ABSTRACT

Nothing gets lost, nothing gets created, everything gets transformed–

Antoine de Lavoisier

Case Problem

How to succeed in reconciling profitability with environmental and social sustainability?

Case synopsis

In an opinion article published in Les Affaires, a Quebecer newspaper, Professor Robert Dutton (HEC Montreal) underscored quite rightfully that ethics is useful when it disturbs. Reproaching to ethics, governance and responsibility rules “to bother” is to corroborate their very raison d’être. Some companies adopted a different stance though with regard to responsibility. Instead of considering it as a burden, they integrated its principles as a key distinctive business feature, which ultimately resulted in a competitive advantage. The case presents a company which managed to achieve just that. It portrays the family-owned “Cascades” company in Quebec, Canada.
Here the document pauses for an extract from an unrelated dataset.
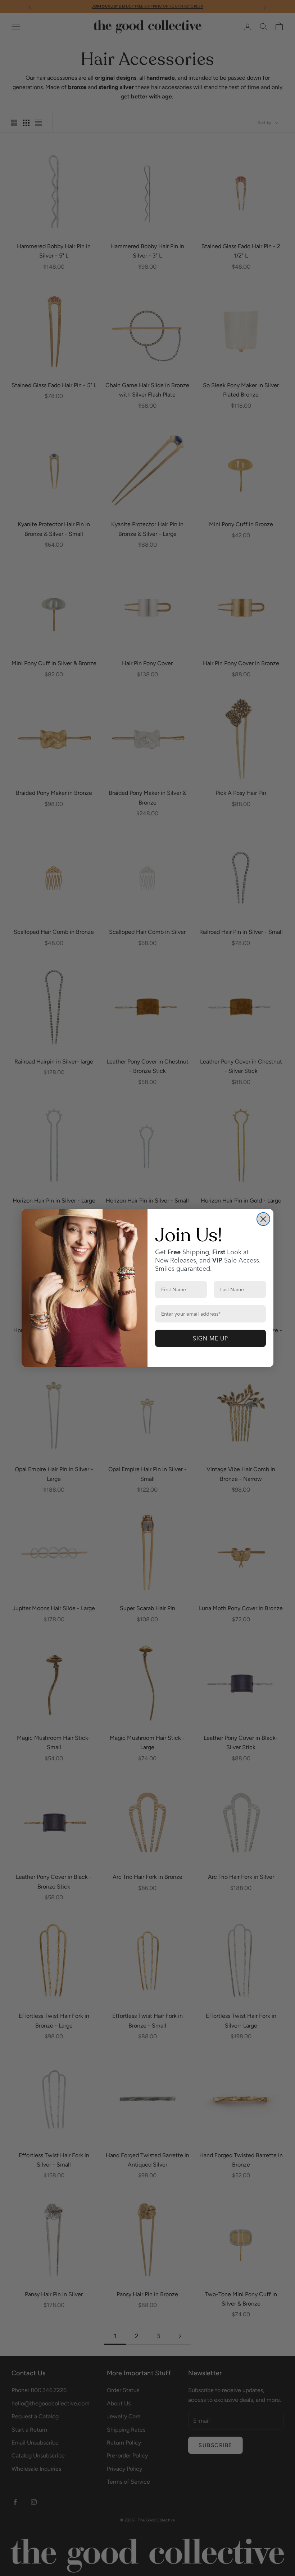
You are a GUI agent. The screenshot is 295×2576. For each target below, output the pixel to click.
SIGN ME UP (210, 1338)
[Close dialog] (263, 1219)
The company started in the 1960s in the fields of manufacturing, processing and marketing of packaging products and tissue paper, mainly composed of recycled fibers to become a world-class giant through various mergers, acquisitions and business expansion in the 2010s. What is remarkable about this company is that this successful expansion did not change its core values and principles, even in the most difficult times. In fact, Cascades was able to remain truthful to its founding principles, and it might be precisely that form of integrity which propelled the company to the summit. It appears that Cascades did not succeed despite sustainable development practices but rather because of them. The case is therefore articulated around the four key success factors of (1) culture and values, (2) stakeholder management, (3) reuse philosophy and (4) resource efficiency, which have contributed to Cascades’ success in reconciling profitability with environmental and social sustainability, hence sustainable development.